**Dataset items:**
= = = = =
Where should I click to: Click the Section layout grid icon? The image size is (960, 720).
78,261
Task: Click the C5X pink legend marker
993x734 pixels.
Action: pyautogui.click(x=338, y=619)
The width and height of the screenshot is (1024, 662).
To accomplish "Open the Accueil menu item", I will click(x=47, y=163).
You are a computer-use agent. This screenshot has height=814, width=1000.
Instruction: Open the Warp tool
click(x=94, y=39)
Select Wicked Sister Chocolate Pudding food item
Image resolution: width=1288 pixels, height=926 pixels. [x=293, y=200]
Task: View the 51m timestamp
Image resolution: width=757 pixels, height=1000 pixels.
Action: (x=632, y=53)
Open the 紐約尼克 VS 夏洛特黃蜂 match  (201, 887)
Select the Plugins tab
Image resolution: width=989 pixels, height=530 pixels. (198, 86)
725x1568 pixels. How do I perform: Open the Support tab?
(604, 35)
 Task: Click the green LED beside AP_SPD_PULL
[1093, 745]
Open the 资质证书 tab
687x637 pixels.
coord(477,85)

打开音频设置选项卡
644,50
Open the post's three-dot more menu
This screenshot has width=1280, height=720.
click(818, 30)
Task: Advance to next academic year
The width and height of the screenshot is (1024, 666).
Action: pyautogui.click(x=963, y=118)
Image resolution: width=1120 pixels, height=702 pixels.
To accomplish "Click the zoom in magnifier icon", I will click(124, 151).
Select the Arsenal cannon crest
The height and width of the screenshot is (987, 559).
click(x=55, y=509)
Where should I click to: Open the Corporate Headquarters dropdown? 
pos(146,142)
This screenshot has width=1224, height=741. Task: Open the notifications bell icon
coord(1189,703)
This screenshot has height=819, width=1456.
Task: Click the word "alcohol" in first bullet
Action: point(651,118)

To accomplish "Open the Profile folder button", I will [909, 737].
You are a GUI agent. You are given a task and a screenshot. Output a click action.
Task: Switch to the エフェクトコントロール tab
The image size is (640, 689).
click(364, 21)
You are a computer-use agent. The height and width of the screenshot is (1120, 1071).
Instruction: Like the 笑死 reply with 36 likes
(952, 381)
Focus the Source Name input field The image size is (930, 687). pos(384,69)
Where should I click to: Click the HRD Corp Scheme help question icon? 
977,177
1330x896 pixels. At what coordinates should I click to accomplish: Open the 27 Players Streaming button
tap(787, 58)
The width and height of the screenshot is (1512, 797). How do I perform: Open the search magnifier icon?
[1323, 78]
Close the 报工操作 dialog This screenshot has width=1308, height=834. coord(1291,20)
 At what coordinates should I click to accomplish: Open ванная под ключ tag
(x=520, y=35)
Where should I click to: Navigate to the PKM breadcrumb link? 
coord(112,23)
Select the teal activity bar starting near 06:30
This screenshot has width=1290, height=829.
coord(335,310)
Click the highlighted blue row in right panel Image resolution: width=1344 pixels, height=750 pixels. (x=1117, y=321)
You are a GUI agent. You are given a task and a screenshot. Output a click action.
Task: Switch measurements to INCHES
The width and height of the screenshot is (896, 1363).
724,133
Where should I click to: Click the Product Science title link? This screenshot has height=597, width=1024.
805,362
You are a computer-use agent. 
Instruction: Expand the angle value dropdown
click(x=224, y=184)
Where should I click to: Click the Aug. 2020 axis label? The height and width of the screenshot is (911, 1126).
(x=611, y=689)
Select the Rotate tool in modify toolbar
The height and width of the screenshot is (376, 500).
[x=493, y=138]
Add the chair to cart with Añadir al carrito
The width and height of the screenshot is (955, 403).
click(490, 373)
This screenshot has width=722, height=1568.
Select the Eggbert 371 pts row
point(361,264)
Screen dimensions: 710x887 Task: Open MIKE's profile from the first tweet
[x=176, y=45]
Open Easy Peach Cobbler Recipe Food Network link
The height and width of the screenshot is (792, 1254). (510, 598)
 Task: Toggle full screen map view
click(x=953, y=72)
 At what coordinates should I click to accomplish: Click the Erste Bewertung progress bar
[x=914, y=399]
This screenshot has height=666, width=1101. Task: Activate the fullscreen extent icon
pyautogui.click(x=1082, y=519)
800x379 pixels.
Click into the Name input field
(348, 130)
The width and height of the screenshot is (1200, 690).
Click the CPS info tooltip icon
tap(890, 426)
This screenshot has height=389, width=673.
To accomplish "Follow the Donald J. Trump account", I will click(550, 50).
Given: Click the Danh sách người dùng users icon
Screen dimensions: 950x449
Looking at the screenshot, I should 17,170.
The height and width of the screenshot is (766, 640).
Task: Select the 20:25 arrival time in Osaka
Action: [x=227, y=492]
= = = = =
**Problem requirements:** The data should be copied out in full, exactly as it reads.

**Answer to the exercise:**
Where should I click to: Click the Section layout grid icon? The image size is (960, 720).
78,261
Task: Click the C5X pink legend marker
993x734 pixels.
Action: pyautogui.click(x=338, y=619)
The width and height of the screenshot is (1024, 662).
To accomplish "Open the Accueil menu item", I will click(x=47, y=163).
You are a computer-use agent. This screenshot has height=814, width=1000.
Instruction: Open the Warp tool
click(x=94, y=39)
Select Wicked Sister Chocolate Pudding food item
Image resolution: width=1288 pixels, height=926 pixels. [x=293, y=200]
Task: View the 51m timestamp
Image resolution: width=757 pixels, height=1000 pixels.
Action: (x=632, y=53)
Open the 紐約尼克 VS 夏洛特黃蜂 match  (201, 887)
Select the Plugins tab
Image resolution: width=989 pixels, height=530 pixels. (198, 86)
725x1568 pixels. How do I perform: Open the Support tab?
(604, 35)
 Task: Click the green LED beside AP_SPD_PULL
[1093, 745]
Open the 资质证书 tab
687x637 pixels.
coord(477,85)

打开音频设置选项卡
644,50
Open the post's three-dot more menu
This screenshot has width=1280, height=720.
click(818, 30)
Task: Advance to next academic year
The width and height of the screenshot is (1024, 666).
Action: pyautogui.click(x=963, y=118)
Image resolution: width=1120 pixels, height=702 pixels.
To accomplish "Click the zoom in magnifier icon", I will click(124, 151).
Select the Arsenal cannon crest
The height and width of the screenshot is (987, 559).
click(x=55, y=509)
Where should I click to: Open the Corporate Headquarters dropdown? 
pos(146,142)
This screenshot has width=1224, height=741. Task: Open the notifications bell icon
coord(1189,703)
This screenshot has height=819, width=1456.
Task: Click the word "alcohol" in first bullet
Action: point(651,118)

To accomplish "Open the Profile folder button", I will [909, 737].
You are a GUI agent. You are given a task and a screenshot. Output a click action.
Task: Switch to the エフェクトコントロール tab
The image size is (640, 689).
click(364, 21)
You are a computer-use agent. The height and width of the screenshot is (1120, 1071).
Instruction: Like the 笑死 reply with 36 likes
(952, 381)
Focus the Source Name input field The image size is (930, 687). pos(384,69)
Where should I click to: Click the HRD Corp Scheme help question icon? 
977,177
1330x896 pixels. At what coordinates should I click to accomplish: Open the 27 Players Streaming button
tap(787, 58)
The width and height of the screenshot is (1512, 797). How do I perform: Open the search magnifier icon?
[1323, 78]
Close the 报工操作 dialog This screenshot has width=1308, height=834. coord(1291,20)
 At what coordinates should I click to accomplish: Open ванная под ключ tag
(x=520, y=35)
Where should I click to: Navigate to the PKM breadcrumb link? 
coord(112,23)
Select the teal activity bar starting near 06:30
This screenshot has width=1290, height=829.
coord(335,310)
Click the highlighted blue row in right panel Image resolution: width=1344 pixels, height=750 pixels. (x=1117, y=321)
You are a GUI agent. You are given a task and a screenshot. Output a click action.
Task: Switch measurements to INCHES
The width and height of the screenshot is (896, 1363).
724,133
Where should I click to: Click the Product Science title link? This screenshot has height=597, width=1024.
805,362
You are a computer-use agent. 
Instruction: Expand the angle value dropdown
click(x=224, y=184)
Where should I click to: Click the Aug. 2020 axis label? The height and width of the screenshot is (911, 1126).
(x=611, y=689)
Select the Rotate tool in modify toolbar
The height and width of the screenshot is (376, 500).
[x=493, y=138]
Add the chair to cart with Añadir al carrito
The width and height of the screenshot is (955, 403).
click(490, 373)
This screenshot has width=722, height=1568.
Select the Eggbert 371 pts row
point(361,264)
Screen dimensions: 710x887 Task: Open MIKE's profile from the first tweet
[x=176, y=45]
Open Easy Peach Cobbler Recipe Food Network link
The height and width of the screenshot is (792, 1254). (510, 598)
 Task: Toggle full screen map view
click(x=953, y=72)
 At what coordinates should I click to accomplish: Click the Erste Bewertung progress bar
[x=914, y=399]
This screenshot has height=666, width=1101. Task: Activate the fullscreen extent icon
pyautogui.click(x=1082, y=519)
800x379 pixels.
Click into the Name input field
(348, 130)
The width and height of the screenshot is (1200, 690).
Click the CPS info tooltip icon
tap(890, 426)
This screenshot has height=389, width=673.
To accomplish "Follow the Donald J. Trump account", I will click(550, 50).
Given: Click the Danh sách người dùng users icon
Screen dimensions: 950x449
Looking at the screenshot, I should 17,170.
The height and width of the screenshot is (766, 640).
Task: Select the 20:25 arrival time in Osaka
Action: [x=227, y=492]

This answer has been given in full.